'''

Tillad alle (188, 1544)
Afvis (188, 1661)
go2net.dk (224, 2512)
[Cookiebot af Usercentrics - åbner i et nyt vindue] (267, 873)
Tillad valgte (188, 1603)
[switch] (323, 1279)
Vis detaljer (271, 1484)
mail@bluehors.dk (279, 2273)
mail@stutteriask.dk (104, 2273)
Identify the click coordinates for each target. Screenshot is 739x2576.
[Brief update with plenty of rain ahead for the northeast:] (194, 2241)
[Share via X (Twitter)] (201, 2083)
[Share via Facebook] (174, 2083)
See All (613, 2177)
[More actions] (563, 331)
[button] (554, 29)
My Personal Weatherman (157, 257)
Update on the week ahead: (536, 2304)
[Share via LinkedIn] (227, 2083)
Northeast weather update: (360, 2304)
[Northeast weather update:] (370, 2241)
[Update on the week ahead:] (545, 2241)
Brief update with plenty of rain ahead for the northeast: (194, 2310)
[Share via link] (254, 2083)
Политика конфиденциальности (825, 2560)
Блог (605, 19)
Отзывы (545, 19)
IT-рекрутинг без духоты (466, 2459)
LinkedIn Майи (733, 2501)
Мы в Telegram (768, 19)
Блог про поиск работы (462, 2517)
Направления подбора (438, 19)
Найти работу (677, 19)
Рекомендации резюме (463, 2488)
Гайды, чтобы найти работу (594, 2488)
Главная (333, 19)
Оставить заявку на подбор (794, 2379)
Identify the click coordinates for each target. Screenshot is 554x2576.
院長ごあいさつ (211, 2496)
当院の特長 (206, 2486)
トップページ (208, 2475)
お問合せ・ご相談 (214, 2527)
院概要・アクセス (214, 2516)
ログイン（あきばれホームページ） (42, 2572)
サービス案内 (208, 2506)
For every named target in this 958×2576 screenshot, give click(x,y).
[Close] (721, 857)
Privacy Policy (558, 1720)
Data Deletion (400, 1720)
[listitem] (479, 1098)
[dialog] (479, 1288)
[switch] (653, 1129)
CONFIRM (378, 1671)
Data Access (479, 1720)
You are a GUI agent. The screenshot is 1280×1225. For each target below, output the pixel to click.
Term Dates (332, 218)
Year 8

'''

Return the line that contains "Мы в Telegram (768, 19)" along with every line after it through the end of the entries, exactly, adding nothing.

Task response
Мы в Telegram (768, 19)
Блог про поиск работы (462, 2517)
Направления подбора (438, 19)
Найти работу (677, 19)
Рекомендации резюме (463, 2488)
Гайды, чтобы найти работу (594, 2488)
Главная (333, 19)
Оставить заявку на подбор (794, 2379)
Identify the click coordinates for each target. Screenshot is 554x2576.
院長ごあいさつ (211, 2496)
当院の特長 (206, 2486)
トップページ (208, 2475)
お問合せ・ご相談 (214, 2527)
院概要・アクセス (214, 2516)
ログイン（あきばれホームページ） (42, 2572)
サービス案内 (208, 2506)
For every named target in this 958×2576 screenshot, give click(x,y).
[Close] (721, 857)
Privacy Policy (558, 1720)
Data Deletion (400, 1720)
[listitem] (479, 1098)
[dialog] (479, 1288)
[switch] (653, 1129)
CONFIRM (378, 1671)
Data Access (479, 1720)
You are a GUI agent. The screenshot is 1280×1225. For each target below, output the pixel to click.
Term Dates (332, 218)
Year 8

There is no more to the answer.